SET EXERCISE 1:
Do the following statements agree with the forum thread below about Goldens with Santa? For each of (a), (b) and (c), answer yes or no and quote the words of the thread that decide it. (a) Charlie had separate photos taken because of being afraid of Santa. (b) Tally's first puppy kindergarten class was on a Sunday. (c) Sweet Girl describes this year's Santa as calm and gentle.
SET EXERCISE 2:
Resume the forum thread below about Goldens with Santa, picking up right after its last line.

EXTRACT:
+++++
# Let's see your Goldens with Santa



## LJack (Aug 10, 2012)

We took our gang to PetSmart. ?


----------



## Max's Dad (Apr 23, 2012)

Here is Max with Santa at the Festival of Trees.


----------



## jennretz (Jul 24, 2013)

Charlie is afraid of Santa so we had to do separate photos....











Sent from my iPhone using Tapatalk


----------



## fourlakes (Feb 16, 2013)

My puppy Tally went to her first puppy kindergarten class on Saturday. Afterward we stopped by Petsmart to get a photo with Santa. The other girls stayed home. But I did get an "official" Christmas photo of the crew which I'll attach too.


----------



## fourlakes (Feb 16, 2013)

Bumping this up because I want to see more Santa photos!


----------



## jennretz (Jul 24, 2013)

Me too!


Sent from my iPhone using Tapatalk


----------



## Ivyacres (Jun 3, 2011)

bumping up, love these pics!


----------



## Neeko13 (Jul 10, 2010)

Neeko and Molson with Santa.... 







:heartbeat:heartbeat


----------



## Rob's GRs (Feb 25, 2007)

*Hogan and Santa*

Hogan with Santa from this past weekend.


----------



## jennretz (Jul 24, 2013)

Hogan is so handsome!


Sent from my iPhone using Tapatalk


----------



## CAROLINA MOM (May 12, 2009)

Great pictures!


----------



## jennretz (Jul 24, 2013)

https://vimeo.com/196205610

I have a cookie thief in the house


Oops, I meant to post in Duke's thread, but he did eat a Christmas cookie


Sent from my iPhone using Tapatalk


----------



## B and G Mom (Oct 29, 2014)

Duke is just trying to be "Santa Paws"!


----------



## Sweet Girl (Jun 10, 2010)

Finally got our Santa photo on the weekend! We had a really nice Santa this year - he was very calm and gentle.


----------



## Bodiesmummy (May 6, 2014)
+++++
DATASET:
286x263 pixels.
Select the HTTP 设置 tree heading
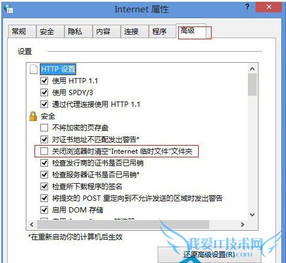(58, 69)
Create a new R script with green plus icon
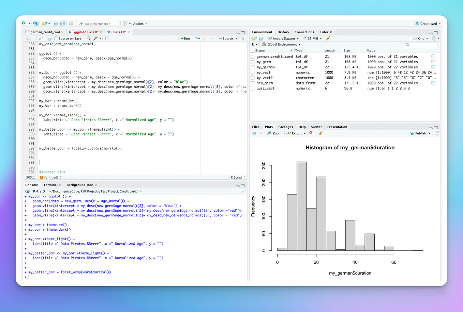The image size is (463, 312). click(x=24, y=23)
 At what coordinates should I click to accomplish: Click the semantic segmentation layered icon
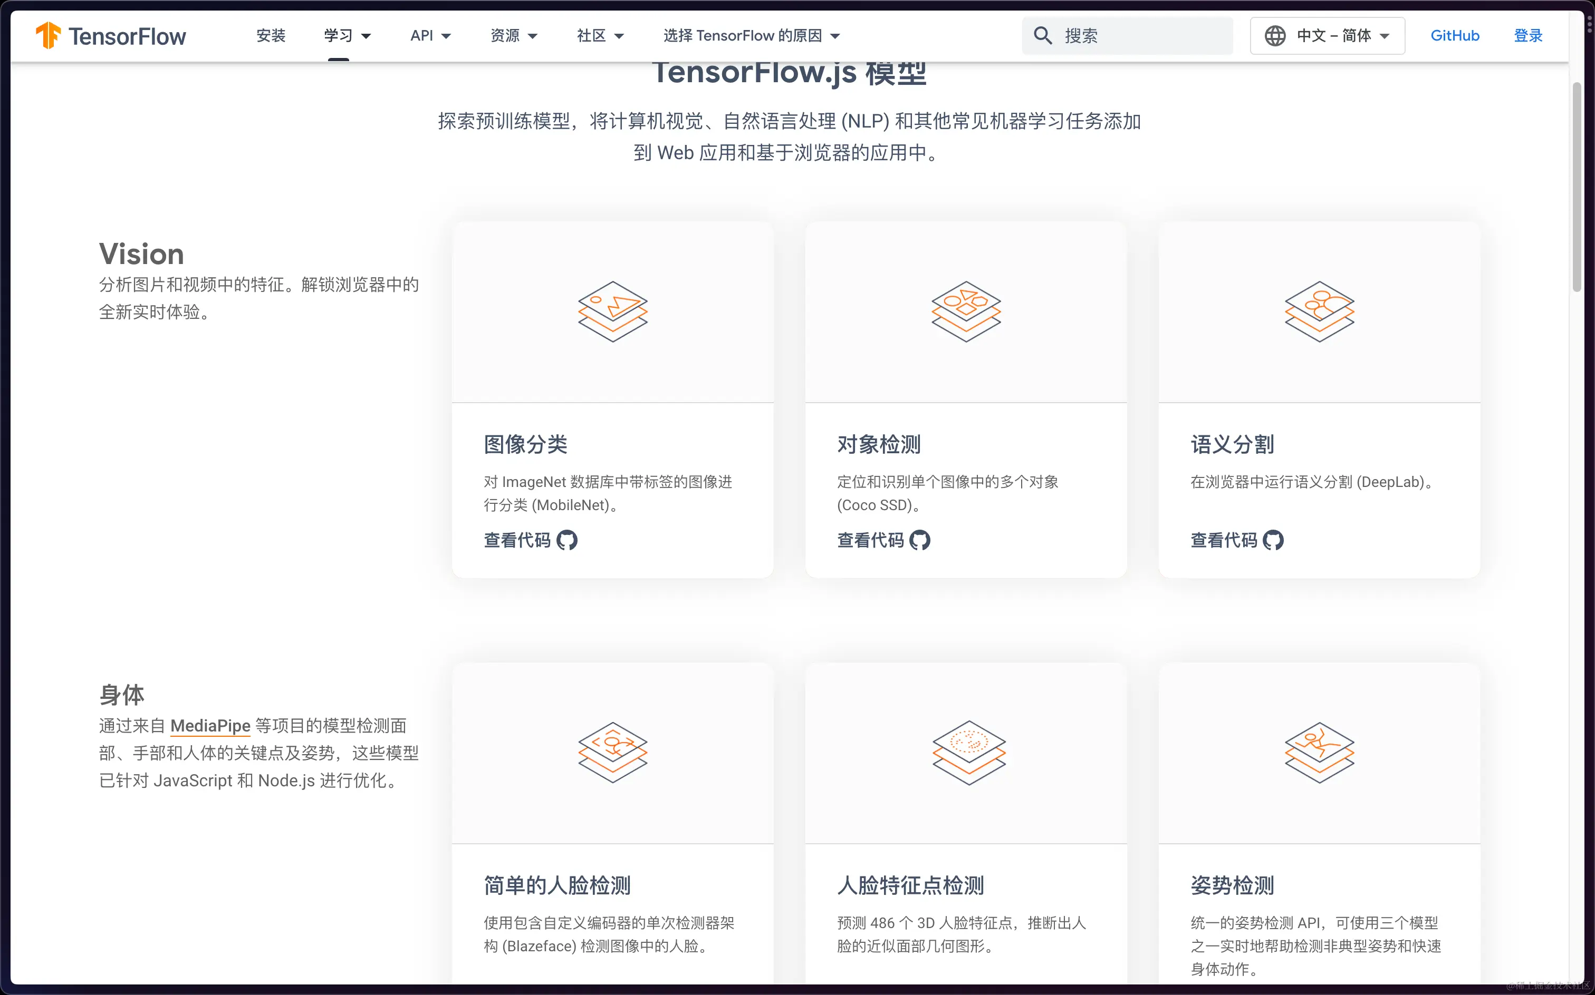1319,311
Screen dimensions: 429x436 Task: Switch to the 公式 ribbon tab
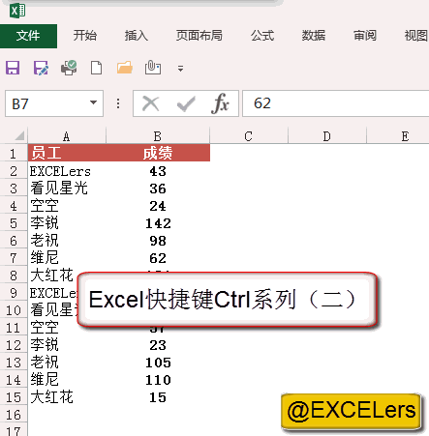(262, 36)
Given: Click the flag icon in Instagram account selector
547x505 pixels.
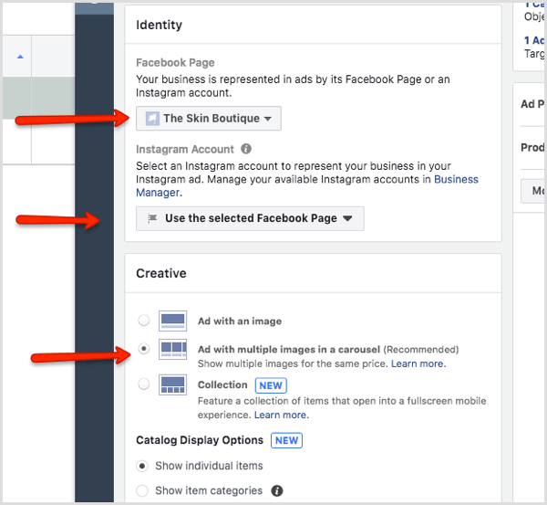Looking at the screenshot, I should point(150,218).
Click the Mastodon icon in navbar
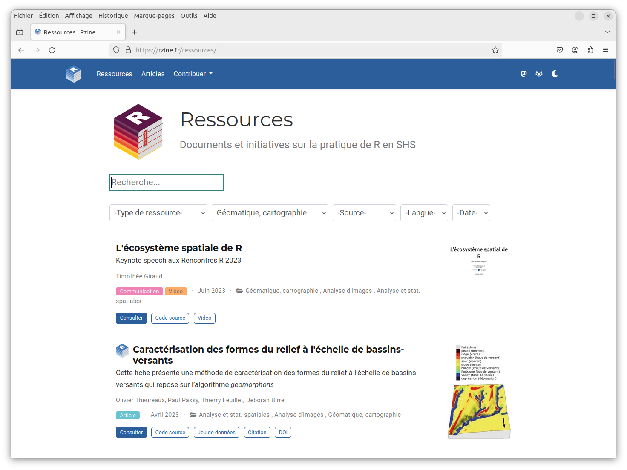This screenshot has width=627, height=470. point(523,74)
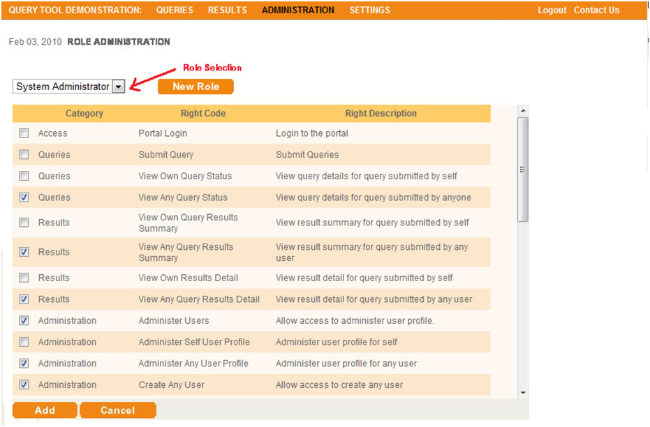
+++++
RESPONSE 1:
(a) Yes: "Charlie is afraid of Santa so we had to do separate photos"
(b) No: "My puppy Tally went to her first puppy kindergarten class on Saturday."
(c) Yes: "he was very calm and gentle."

RESPONSE 2:
The rescue I adopted Fionn from does Santa pictures as a fundraiser every year. Since this may be Fionn's last Christmas, I thought for once I should do it even though he wasn't feeling too well after chemo. Boy am I glad I did! Almost can't tell he's missing a front leg since they positioned the scarf so well! He's such a happy boy:--heart::--heart:


----------



## Otis-Agnes (Nov 24, 2015)

I don't have a pic with Santa but here's Penny with a Patriot's Santa hat on. Merry Christmas! Agnes


----------



## Neeko13 (Jul 10, 2010)

Its 4 years old, but my favorite...Neeko & Molson with Santa...:--heart::--heart:


----------



## Pammie (Jan 22, 2011)

I have no Santa pics either...how about waiting for Santa?!!!

I have been a very good boy!


----------



## Cpc1972 (Feb 23, 2015)

I have no Santa picks this year. Have one from last year. But weather and being busy we didn't get any. I do have some antlers coming so I will get some Christmas pictures.


----------



## Charliethree (Jul 18, 2010)

Hogan is so sweet!! All the pictures are fabulous!!

Mine got into the spirit, even though there was no Santa visit.


----------



## jennretz (Jul 24, 2013)

Beautiful pictures Charliethree


----------



## Rookie's Dad (Feb 19, 2014)

*Rookie's 1st. Christmas*

Santa pay's a visit.


----------



## smp (Apr 27, 2016)

Wait...why does Santa look different in all of these photos... must be the different cameras.

Here's Sadie on our Christmas card. The boys make it every year and this year they built her in Minecraft!


----------



## TexasGold (Aug 29, 2016)

Beautiful pictures!!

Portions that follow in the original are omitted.